Trois caractéristiques de l’habitus ainsi constitué : sûreté, rapidité, joie. Bonnes ou mauvaises, les habitudes sont ontologiquement les mêmes, de même densité existentielle. L’habitude : issue d’action et porteuse d’action. Seconde nature qui habille la première, l’incline vers telle réalité, lui donne telle orientation.
Répartition des « habitus » selon les pouvoirs :
— habitus de la pensée (dont la science, le sens des principes, la lucidité prudentielle, le savoir-faire pratique, la sagesse).
— habitus de la conduite (vertus, vices).
— habitus de l’organisme (tout l’arsenal des qualifications et spécialisations artistiques, et ouvrières, ou techniques).
Variation des « habitus » : l’habitus s’accroît ou diminue, tantôt selon l’extension, tantôt selon la profondeur ou intensité. Le génie est une longue patience, c’est-à-dire une constante « action »; et la vertu, un long exercice, c’est-à-dire une ascèse décidée. Une formation accélérée est possible (entraînement), mais non point « instantanée ».

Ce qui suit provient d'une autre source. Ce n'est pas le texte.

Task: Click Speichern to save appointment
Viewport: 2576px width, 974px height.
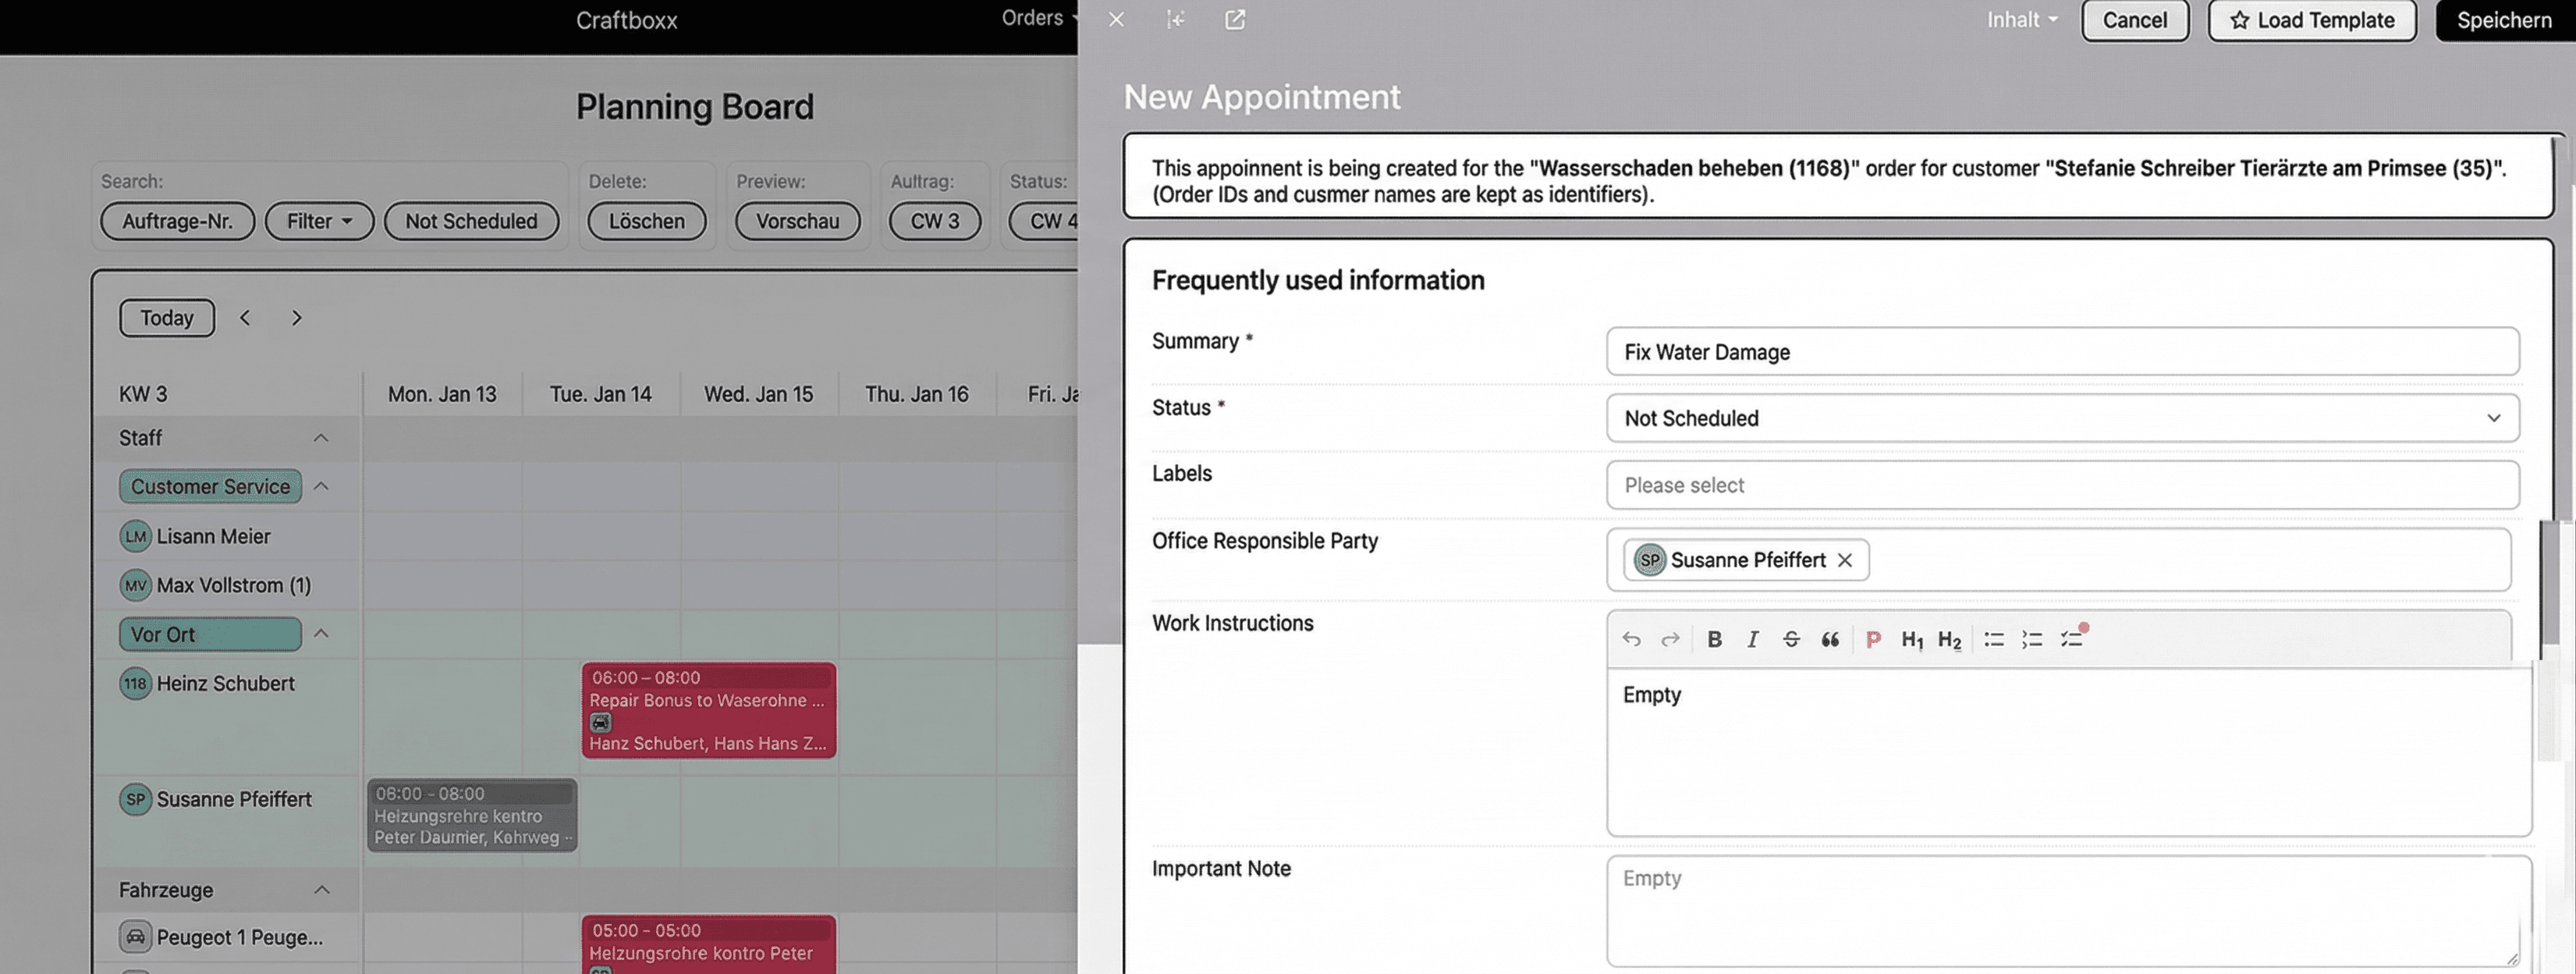Action: 2503,20
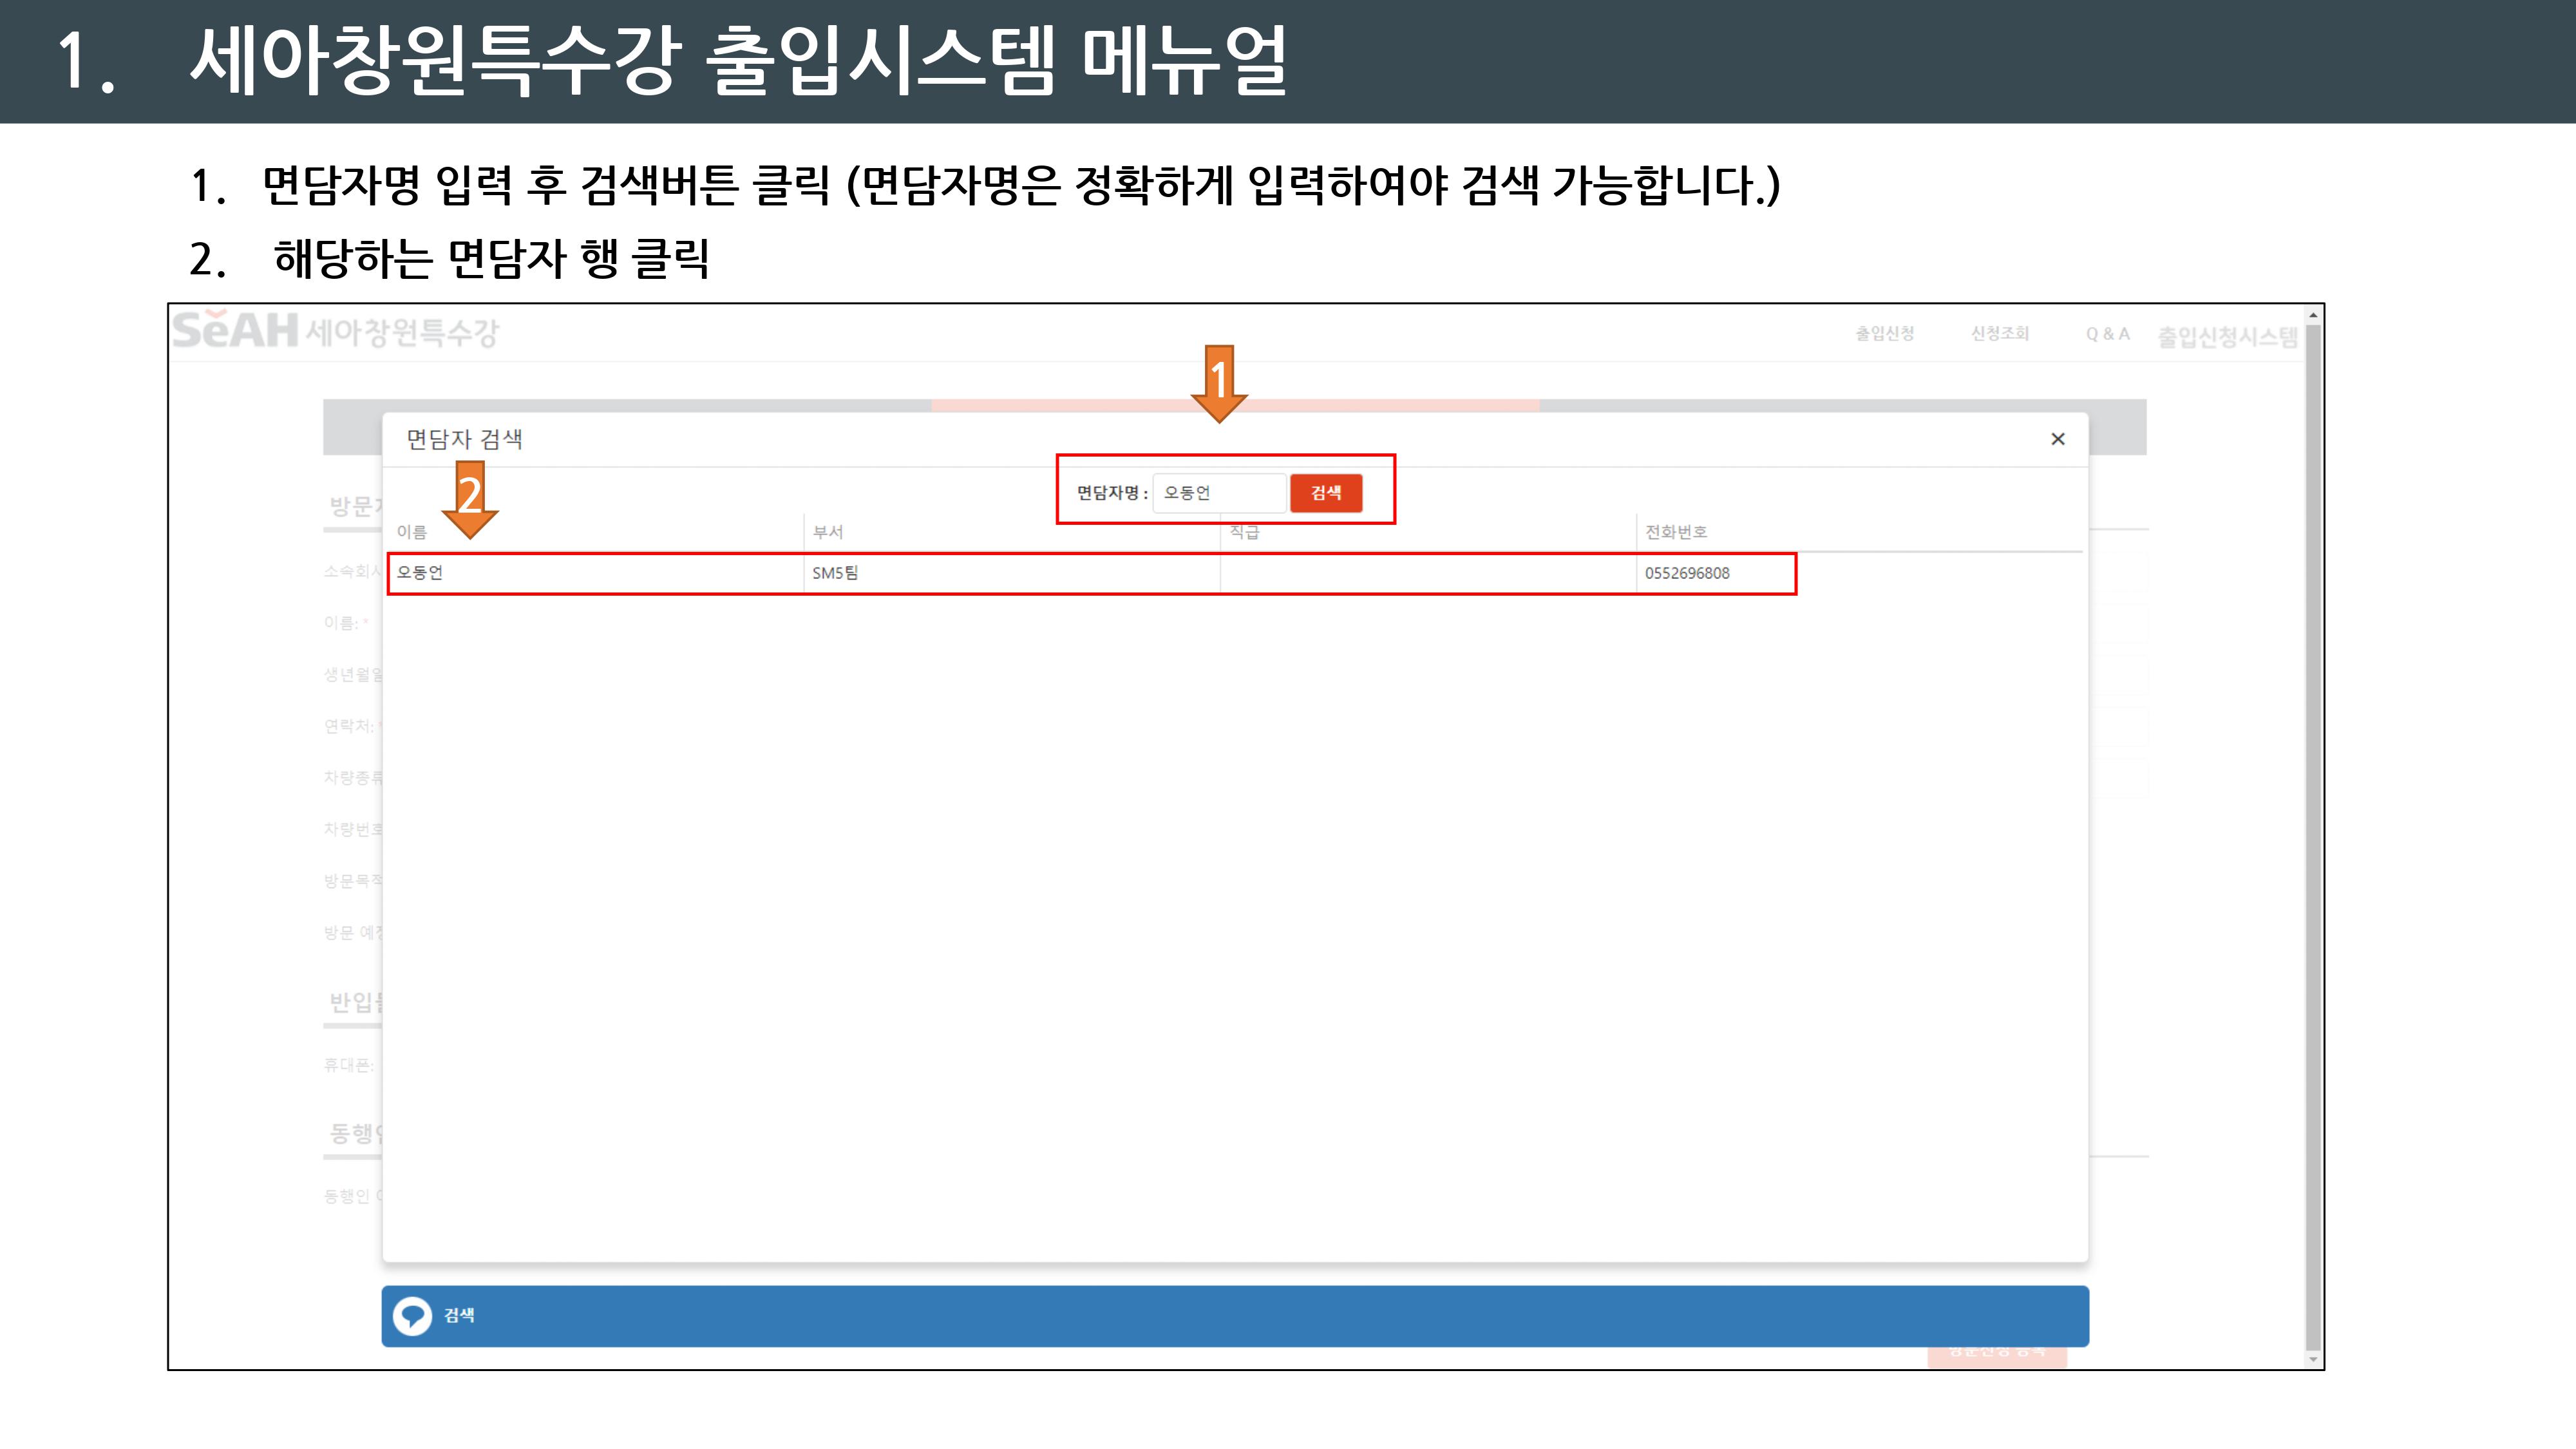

PHILOSOPHIE DE LA RELIGION
La philosophie s’interroge au chapitre de la qualification sur certains traits du fait religieux :
1. les habitus que l’on n’acquiert pas, mais que l’on reçoit (notamment la « foi »).
2. le développement, par exemple, de la foi : par extension (dans l’histoire ou la géographie), par intensité (dans le croyant).
La religion est donc susceptible de progression ou de récession, — comme la civilisation et ses « habitus » acquis, — en raison de l’action qu’on mène.
3. mystique qui s’élève, ou savant qui démontre : deux qualifications très hautes sont ouvertes à l’homme, à partir du même principe naturel, à partir de la même puissance (l’intellect), en direction de Dieu. Deux richesses peuvent ainsi « habiter » l’esprit, l’une réservée à l’expérience du sujet qui s’en munit, l’autre communicable, par voie de science, les deux dérivées du noûs
— le noûs, l’esprit : puissance d’accueil, d’appréhension, littéralement habitée par l’être, obsédée par l’existence, sous toutes ses formes et au-delà.